Pyranine
- Names: IUPAC name Trisodium 8-hydroxypyrene-1,3,6-trisulfonate

Identifiers
- CAS Number: 6358-69-6;
- 3D model (JSmol): Interactive image;
- Beilstein Reference: 4107272
- ChEBI: CHEBI:52083;
- ChemSpider: 55317;
- ECHA InfoCard: 100.026.166
- EC Number: 228-783-6;
- PubChem CID: 4136521;
- UNII: I2W85YOX9L;
- CompTox Dashboard (EPA): DTXSID4041739 ;

Properties
- Chemical formula: C_{16}H_{7}Na_{3}O_{10}S_{3}
- Molar mass: 524.37 g·mol^{−1}
- Appearance: Yellow-green crystalline powder
- Solubility in water: Soluble
- Hazards: GHS labelling:
- Pictograms: GHS07: Exclamation mark
- Signal word: Warning
- Hazard statements: H315, H319, H335

= Pyranine =

Pyranine is a hydrophilic, pH-sensitive fluorescent dye from the group of chemicals known as arylsulfonates. Pyranine is soluble in water and is used as a coloring agent, biological stain, optical detecting reagent, and pH indicator.
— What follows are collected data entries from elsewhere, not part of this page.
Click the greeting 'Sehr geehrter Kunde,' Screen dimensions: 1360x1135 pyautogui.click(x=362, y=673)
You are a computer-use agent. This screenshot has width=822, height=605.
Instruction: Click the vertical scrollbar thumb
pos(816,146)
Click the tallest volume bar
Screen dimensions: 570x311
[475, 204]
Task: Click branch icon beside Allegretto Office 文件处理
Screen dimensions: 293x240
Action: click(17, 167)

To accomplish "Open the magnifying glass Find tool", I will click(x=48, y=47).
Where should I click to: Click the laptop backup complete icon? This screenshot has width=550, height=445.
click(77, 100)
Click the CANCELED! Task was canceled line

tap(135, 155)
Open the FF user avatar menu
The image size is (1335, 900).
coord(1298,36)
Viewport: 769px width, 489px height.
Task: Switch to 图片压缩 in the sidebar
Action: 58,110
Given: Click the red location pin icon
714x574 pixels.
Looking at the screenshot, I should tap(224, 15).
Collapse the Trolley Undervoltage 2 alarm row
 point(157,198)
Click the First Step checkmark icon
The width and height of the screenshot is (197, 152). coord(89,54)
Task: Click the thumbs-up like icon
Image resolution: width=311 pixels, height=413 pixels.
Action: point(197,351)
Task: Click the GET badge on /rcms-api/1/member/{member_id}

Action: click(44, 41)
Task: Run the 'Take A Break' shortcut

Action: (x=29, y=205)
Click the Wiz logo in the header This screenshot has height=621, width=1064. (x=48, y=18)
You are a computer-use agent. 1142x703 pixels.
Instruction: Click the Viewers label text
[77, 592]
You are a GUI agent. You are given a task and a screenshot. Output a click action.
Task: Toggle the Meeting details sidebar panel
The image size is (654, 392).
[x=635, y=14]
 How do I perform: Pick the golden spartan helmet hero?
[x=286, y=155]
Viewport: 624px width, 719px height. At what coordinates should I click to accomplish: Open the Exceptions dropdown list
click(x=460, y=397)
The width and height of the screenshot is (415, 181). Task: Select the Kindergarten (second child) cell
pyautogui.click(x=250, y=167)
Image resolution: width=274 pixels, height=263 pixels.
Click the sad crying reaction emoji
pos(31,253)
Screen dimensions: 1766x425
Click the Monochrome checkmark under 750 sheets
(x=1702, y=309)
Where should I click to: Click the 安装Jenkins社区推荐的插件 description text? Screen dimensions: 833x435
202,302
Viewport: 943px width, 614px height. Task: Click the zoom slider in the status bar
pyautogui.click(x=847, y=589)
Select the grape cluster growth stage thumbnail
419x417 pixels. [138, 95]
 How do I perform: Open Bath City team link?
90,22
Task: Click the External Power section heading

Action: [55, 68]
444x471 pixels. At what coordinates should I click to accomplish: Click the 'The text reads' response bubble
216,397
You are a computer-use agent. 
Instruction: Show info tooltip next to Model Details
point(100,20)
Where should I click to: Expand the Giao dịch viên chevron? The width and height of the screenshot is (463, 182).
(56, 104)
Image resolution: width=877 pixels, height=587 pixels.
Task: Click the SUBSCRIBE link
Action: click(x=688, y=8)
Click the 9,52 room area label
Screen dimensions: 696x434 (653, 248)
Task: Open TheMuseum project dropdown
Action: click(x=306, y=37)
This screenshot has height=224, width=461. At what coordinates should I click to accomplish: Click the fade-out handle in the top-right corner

Pyranine is also used in yellow highlighters to provide their characteristic fluorescence and bright yellow-green colour. It is also found in some types of soap.

== Synthesis ==
Pyranine is synthesized from pyrenetetrasulfonic acid and a solution of sodium hydroxide in water under reflux. The trisodium salt crystallizes as yellow needles when adding an aqueous solution of sodium chloride.